Electromyographic test to differentiate mild diplegic cerebral palsy and idiopathic toe-walking

J F Policy, L Torburn, L A Rinsky, J Rose
Journal of Pediatric Orthopedics 2001, 21 (6): 784-9
The purpose of this study was to determine whether children with mild spastic diplegic cerebral palsy (CP) could be differentiated from those with idiopathic toe-walking (ITW) based on an obligatory coactivation during voluntary contraction of the quadriceps or gastrocnemius. Twenty-four subjects participated in this study, eight children with mild spastic diplegia CP, eight with ITW, and eight age-matched controls. Measurements included passive range of motion and surface electromyographic recordings of the lateral quadriceps and lateral gastrocnemius.

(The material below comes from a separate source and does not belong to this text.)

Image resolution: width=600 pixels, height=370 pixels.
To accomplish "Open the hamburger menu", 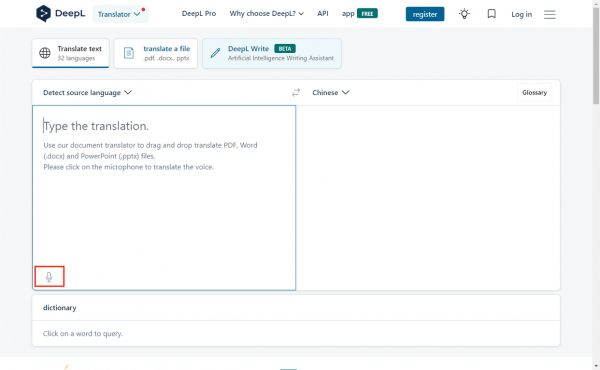I will click(x=549, y=15).
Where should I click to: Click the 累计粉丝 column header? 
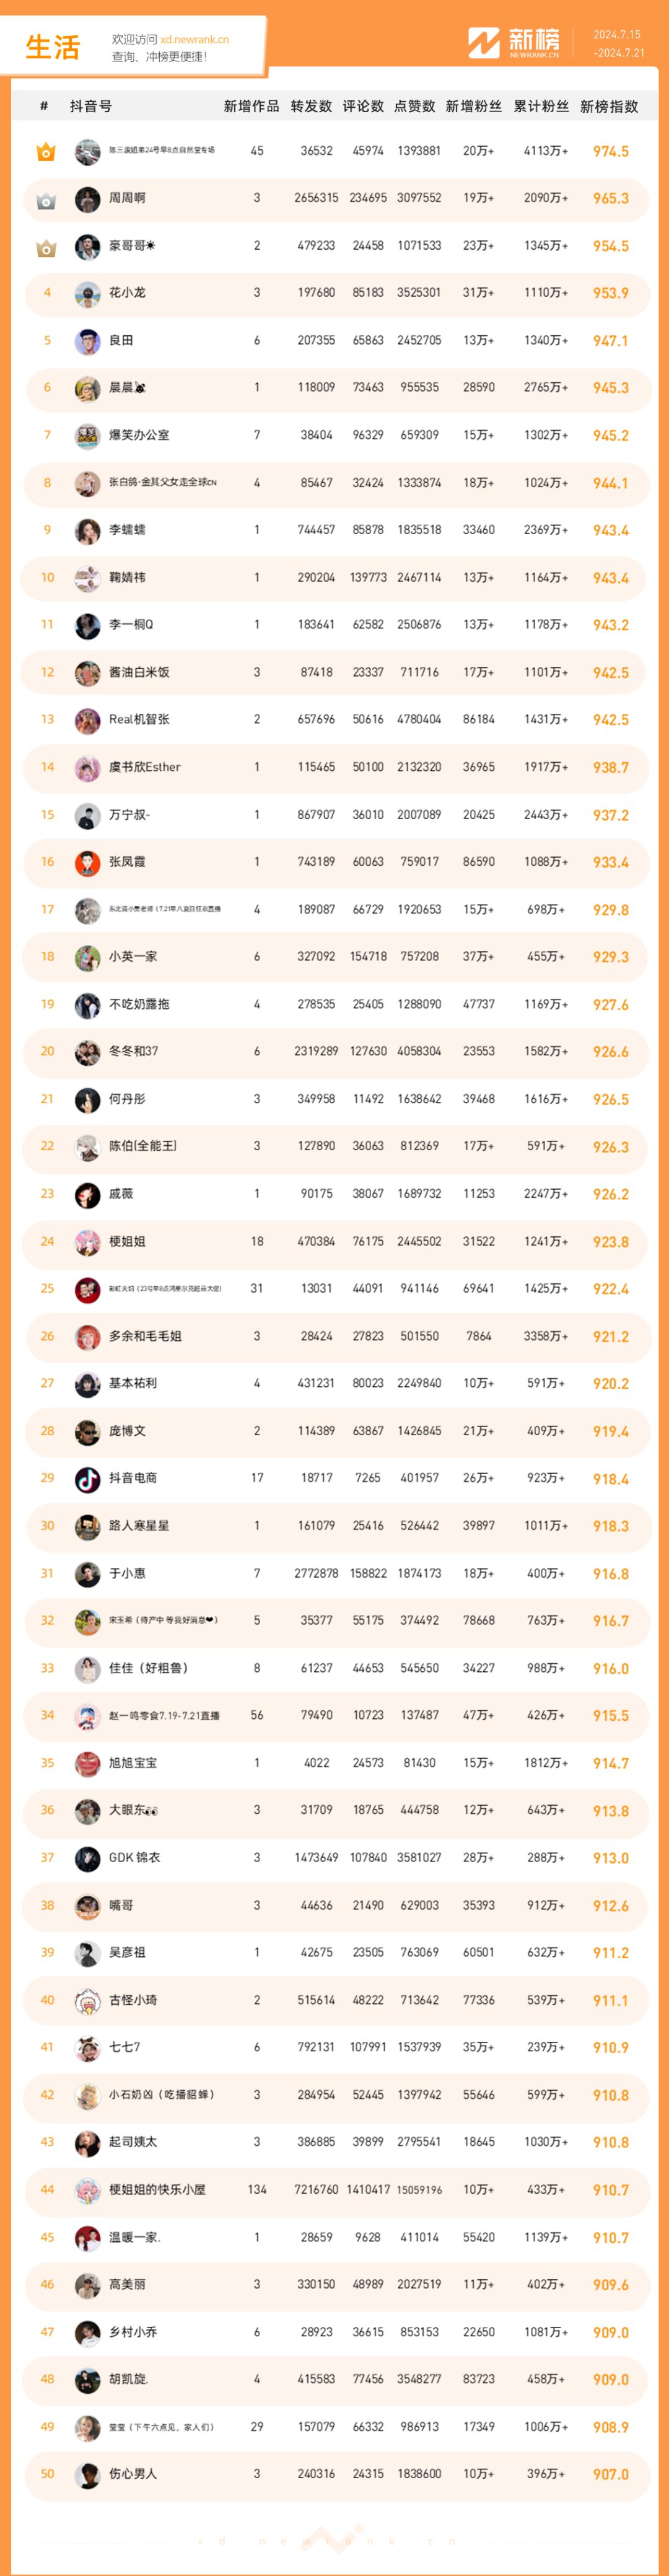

Electromyographic recordings were obtained during resisted knee extension with knee flexed 30 degrees, isometric quadriceps contraction with knee extended (quad set), active plantarflexion, and during gait. The range-of-motion values were not different between the CP and ITW subjects, with the exception of the popliteal angle, which was greater in subjects with CP, with an overlap in values. Gait electromyography showed premature firing of gastrocnemius in swing in both groups of subjects compared with controls. During resisted knee extension and quad set, the mean duration of gastrocnemius coactivation in subjects with CP was high: 86% and 86% compared with 20% and 35% for the subjects with ITW and 0.4% and 3% for controls, respectively. Voluntary plantarflexion did not consistently elicit coactivation of the quadriceps. The results suggest that electromyographic testing of resisted knee extension and quad set to identify gastrocnemius coactivation can help differentiate patients with mild CP from those with ITW.